TASK REQUIREMENTS =
[A] Answer these questions using the review of The Lost City of Z.
(i) Which book was already preselected as the club's next read?
(ii) In what year did Fawcett go into the jungle with his small group?
(iii) Which organization trained explorers, according to the review?
[B] Write the next part of the review of The Lost City of Z, picking up after its last sentence.

TEXT FOR ANALYSIS =
-------------------------

I’m part of a faculty book club at my job. That’s a good thing for someone like me who has oodles and oodles of unread books I’d like to get to. In point of fact, the reason I joined in the first place was primarily because the book they were starting with was one I had in one of my many unread book stacks, and having a reason to read it would help me get to it faster. When the time came, I went through my stacks and picked out a few I thought might be of interest to the others. It turned out that was true for all of them, but the one we ended up going with was David Grann’s The Lost City of Z.

I said I was glad to have read the first book we went with, and I am really glad to have read this one too. I hope that trend continues with our preselected next book, namely Walter Isaacson’s Einstein biography. But in the meantime, we read all about the Lost City of Z, presumably pronounced “Zed” because a British person sort of named it.

Author David Grann,

The Lost City of Z follows two parallel storylines. The first, primary one, is about British explorer Percy Fawcett. Fawcett explored the Amazon rainforest At some point, Fawcett became obsessed with the idea that somewhere deep in the jungles of modern day Brazil was a lost city that he called simply “Z,” and it became his life’s goal to find it. In 1925, he went in with a small group that was basically just himself, his oldest son, and his oldest son’s closest friend. None of them returned. Meanwhile, in the present (or around 2009 to be more precise), Grann, a man with no actual experience living off the land in any way, started to write a book about Fawcett and went to see if he could retrace the man’s steps. Grann made no illusions about finding out what exactly happened to Fawcett or even maybe finding the real Z, a place that may or may not have even been real, but he was going to take a look anyway.

It’s actually a fascinating read. The Fawcett material covers the entire life of the man, a fellow who struggled to get money to live off or even to go exploring, but a natural when it came to learning the lessons of the Royal Geographical Society, an organizations whose purpose was to train explorers in a thinly disguised way to keep Britain a dominant world power by simply sending people to see what was out there. Fawcett had a lot going for him, but Grann makes it clear he was also impatient and judgmental for the people who couldn’t keep up with him during his expeditions, and that was most people because one of the ongoing themes of this book is the jungle is a really dangerous place even if you go in prepared.

-------------------------

GIVEN RECORDS =
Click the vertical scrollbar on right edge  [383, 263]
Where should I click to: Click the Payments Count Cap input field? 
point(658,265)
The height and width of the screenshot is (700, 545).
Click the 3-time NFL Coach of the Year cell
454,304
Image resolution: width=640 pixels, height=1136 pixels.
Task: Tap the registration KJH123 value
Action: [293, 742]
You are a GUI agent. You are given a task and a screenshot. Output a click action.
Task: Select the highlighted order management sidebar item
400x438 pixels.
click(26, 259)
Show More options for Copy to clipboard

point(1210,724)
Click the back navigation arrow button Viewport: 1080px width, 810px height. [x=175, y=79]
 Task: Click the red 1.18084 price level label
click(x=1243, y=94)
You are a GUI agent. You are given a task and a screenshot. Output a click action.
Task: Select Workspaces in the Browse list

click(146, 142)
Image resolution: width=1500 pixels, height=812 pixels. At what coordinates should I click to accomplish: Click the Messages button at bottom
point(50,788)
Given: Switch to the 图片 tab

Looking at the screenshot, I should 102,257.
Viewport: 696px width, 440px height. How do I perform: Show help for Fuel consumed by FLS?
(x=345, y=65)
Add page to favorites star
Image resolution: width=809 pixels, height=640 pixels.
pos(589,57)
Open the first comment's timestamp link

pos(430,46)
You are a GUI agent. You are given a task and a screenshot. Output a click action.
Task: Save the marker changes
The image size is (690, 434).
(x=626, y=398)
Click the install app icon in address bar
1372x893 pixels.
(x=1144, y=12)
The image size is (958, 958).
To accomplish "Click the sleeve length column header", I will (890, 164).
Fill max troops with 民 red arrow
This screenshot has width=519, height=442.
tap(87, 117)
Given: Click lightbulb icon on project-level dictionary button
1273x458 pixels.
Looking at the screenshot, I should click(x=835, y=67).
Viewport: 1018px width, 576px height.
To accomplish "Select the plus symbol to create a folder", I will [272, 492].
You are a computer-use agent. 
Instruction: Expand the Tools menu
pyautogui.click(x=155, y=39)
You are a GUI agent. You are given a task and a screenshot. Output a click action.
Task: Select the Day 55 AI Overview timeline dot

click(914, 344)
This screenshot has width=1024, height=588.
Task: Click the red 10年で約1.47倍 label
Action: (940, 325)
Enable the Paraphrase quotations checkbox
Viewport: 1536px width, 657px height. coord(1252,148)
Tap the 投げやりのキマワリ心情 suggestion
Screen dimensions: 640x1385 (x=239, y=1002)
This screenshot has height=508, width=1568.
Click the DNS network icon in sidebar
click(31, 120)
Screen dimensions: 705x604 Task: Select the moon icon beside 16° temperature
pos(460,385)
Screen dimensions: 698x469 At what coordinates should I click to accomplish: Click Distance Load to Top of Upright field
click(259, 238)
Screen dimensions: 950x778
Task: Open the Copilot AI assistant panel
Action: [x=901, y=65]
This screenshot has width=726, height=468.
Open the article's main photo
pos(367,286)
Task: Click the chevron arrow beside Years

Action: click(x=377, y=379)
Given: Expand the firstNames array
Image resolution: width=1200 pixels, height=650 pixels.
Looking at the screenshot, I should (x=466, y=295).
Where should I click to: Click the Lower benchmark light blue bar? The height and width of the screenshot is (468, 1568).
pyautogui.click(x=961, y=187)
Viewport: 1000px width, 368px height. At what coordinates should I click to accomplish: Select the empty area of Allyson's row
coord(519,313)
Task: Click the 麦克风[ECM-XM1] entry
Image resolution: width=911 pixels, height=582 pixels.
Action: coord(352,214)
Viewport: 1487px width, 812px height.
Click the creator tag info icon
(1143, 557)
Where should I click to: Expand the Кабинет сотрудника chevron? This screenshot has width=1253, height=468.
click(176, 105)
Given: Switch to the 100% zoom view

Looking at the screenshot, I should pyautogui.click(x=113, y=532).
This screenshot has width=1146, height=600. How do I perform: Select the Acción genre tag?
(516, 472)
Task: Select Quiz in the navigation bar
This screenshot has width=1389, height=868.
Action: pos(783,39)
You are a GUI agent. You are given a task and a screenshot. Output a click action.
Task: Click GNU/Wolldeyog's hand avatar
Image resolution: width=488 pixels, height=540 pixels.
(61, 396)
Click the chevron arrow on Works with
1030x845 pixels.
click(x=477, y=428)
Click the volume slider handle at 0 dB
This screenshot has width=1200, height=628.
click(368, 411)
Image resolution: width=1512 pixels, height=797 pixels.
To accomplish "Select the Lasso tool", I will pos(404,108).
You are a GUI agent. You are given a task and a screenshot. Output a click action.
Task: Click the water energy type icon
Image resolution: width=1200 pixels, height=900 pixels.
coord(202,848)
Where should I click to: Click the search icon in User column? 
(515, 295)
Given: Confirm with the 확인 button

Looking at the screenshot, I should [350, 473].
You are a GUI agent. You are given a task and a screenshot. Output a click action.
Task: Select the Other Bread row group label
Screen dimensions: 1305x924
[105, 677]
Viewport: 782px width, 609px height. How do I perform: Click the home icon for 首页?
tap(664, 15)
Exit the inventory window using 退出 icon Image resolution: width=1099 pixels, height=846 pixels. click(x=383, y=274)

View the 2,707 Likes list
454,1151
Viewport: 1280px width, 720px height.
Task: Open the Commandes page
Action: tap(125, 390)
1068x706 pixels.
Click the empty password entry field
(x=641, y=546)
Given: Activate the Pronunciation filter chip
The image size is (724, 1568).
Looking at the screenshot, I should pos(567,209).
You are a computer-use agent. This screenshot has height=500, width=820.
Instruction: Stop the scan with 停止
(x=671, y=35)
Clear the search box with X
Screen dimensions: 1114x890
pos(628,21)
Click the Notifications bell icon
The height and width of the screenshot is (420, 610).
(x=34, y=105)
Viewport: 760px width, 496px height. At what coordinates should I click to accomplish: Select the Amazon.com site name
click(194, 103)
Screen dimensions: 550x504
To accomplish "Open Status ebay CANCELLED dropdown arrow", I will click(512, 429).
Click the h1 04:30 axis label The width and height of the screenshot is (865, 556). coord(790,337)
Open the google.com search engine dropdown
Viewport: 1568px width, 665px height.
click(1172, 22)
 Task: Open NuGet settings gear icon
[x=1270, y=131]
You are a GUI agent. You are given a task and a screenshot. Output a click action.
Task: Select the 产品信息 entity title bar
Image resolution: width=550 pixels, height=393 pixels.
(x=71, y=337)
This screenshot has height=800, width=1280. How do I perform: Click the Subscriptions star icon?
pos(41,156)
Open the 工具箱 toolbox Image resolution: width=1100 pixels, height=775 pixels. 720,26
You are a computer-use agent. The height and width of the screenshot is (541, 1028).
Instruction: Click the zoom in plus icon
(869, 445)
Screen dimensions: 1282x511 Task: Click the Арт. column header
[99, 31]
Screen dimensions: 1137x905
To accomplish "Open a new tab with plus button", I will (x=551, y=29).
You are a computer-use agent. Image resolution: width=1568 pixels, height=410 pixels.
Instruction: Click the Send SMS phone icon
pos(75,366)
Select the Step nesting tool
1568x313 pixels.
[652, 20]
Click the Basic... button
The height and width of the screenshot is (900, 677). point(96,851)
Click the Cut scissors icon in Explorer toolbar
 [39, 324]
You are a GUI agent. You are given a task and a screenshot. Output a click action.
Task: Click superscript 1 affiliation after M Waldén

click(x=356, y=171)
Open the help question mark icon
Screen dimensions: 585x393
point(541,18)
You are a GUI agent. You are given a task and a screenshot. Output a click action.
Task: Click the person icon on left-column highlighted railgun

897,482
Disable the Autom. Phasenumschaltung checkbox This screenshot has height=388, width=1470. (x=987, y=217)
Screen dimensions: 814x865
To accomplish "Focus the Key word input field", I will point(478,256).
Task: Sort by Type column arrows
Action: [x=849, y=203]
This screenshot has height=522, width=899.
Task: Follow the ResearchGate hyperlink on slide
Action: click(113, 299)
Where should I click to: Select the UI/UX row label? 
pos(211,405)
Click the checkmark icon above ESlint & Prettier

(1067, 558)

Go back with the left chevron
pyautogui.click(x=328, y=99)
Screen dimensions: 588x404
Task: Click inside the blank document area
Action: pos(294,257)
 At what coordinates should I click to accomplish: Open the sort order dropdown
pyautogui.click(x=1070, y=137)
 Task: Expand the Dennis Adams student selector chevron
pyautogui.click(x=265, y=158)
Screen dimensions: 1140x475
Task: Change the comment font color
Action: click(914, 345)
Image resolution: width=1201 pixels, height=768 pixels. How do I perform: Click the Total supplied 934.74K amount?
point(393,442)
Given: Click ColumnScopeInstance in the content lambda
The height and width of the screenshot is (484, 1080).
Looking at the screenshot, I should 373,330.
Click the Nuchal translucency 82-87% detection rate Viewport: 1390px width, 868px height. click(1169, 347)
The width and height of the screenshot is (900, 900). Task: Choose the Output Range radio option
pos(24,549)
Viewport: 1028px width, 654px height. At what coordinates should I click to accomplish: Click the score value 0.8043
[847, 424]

-------------------------

OUTPUTS BY TASK =
[A]
(i) Walter Isaacson's Einstein biography
(ii) 1925
(iii) The Royal Geographical Society

[B]
Seriously, my book club seems to have all come to the agreement that none of us can quite understand why people to this day keep going in there. Between hostile natives, disease-carrying insects, food that is hard to get if you don’t know what you’re doing, and conditions that aren’t really all that favorable to most people, it does make the rainforest seem like the worst place to go. One of Fawcett’s partners for one expedition was a famed Arctic explorer, and the differences between the two terrains could not have been more different. Fawcett’s partner fared so poorly on that one because mastering a cold place is not the same as mastering a tropical one, and Fawcett had no patience for the man’s problems as they just slowed him down. The rainforest is depicted here as something that tests everyone who goes in there, and even people who consider themselves to be tough and hardy, like Theodore Roosevelt, often come out having just barely survived if at all.

But then there would be sections where Grann wrote about his own investigations into Fawcett’s life and disappearance as well planning his own trip there. Grann states that his biggest interest as a writer is in obsessions, and while he may not be completely there, the fact that he’s going to a place that, while not as dangerous today as it was a century ago, is still not the friendliest of locations says a lot about him. But what may be the most interesting aspect of his work is he is asking if Z actually is a real place. There’s evidence both pro and con, but Grann is interested in seeing if Fawcett was on the right track when he disappeared or not on top of everything else, and that investigation may be the one that bore the most interesting answers.

So, right now my faculty book club is two for two. Might be time to bring on Albert Einstein.